The Museo del Novecento is working diligently to double the number of exhibition spaces it already has, greatly enhancing Milan’s cultural offerings. The arrival of the Gianni Mattioli Collection, which includes 26 noteworthy works from the early Italian 20th century, is an unparalleled milestone that marks the beginning of this project. The new works interact naturally and seamlessly with the permanent collection of the museum, ranging from Boccioni to Sironi, from Modigliani to Carrà and Morandi.
The Gallery of Futurism, probably the most famous Italian art movement, which had its major events specifically in Milan, is where the most prominent nucleus is displayed. In the framework of the cultural upheavals of the avant-gardes that supported the arts in Europe at the time, Futurism is the trend that drastically characterizes the shift to modernity. The group’s manifestos and programmatic texts, which founder Filippo Tommaso Marinetti signed, described the group’s lyrical demands: dynamism, the “beauty of speed,” and modern existence. Boccioni, Balla, Carrà, Severini, and Sironi were the interpreters of this new sensibility.

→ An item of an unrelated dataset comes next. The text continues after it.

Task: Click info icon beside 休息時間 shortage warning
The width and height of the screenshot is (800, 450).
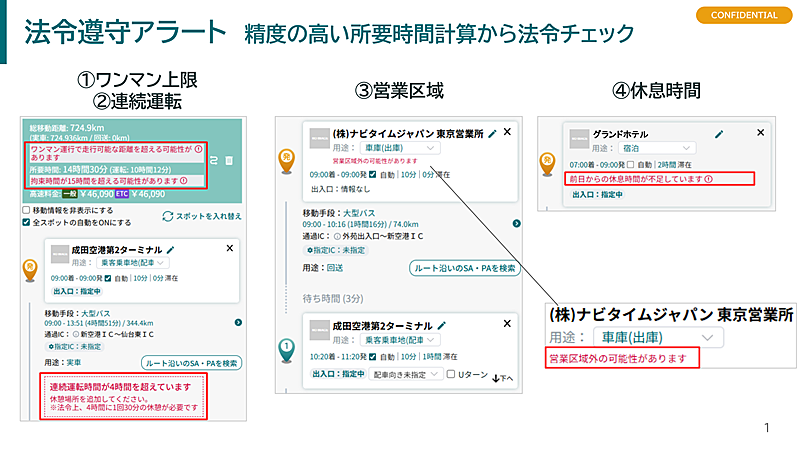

The protagonists of that enterprise, when they were not touring or travelling the world with their exhibitions, concerts and “futurist happenings,” used to meet in Milan at Marinetti’s home on Corso Venezia or in the lively restaurants in the Galleria Vittorio Emanuele II.
Therefore, the museum that devotes unique attention to this period of art history and, thanks to the Mattioli Collection, now the largest collection of works devoted to futurism in the world, could only be established in Milan.
Boccioni’s famous sculpture “Unique Forms of Continuity in Space”, the museum’s icon, welcomes visitors in the first room, confronting two masterpieces by the same artist, “Dynamism of a Cyclist” and “Dynamism of a Human Body”.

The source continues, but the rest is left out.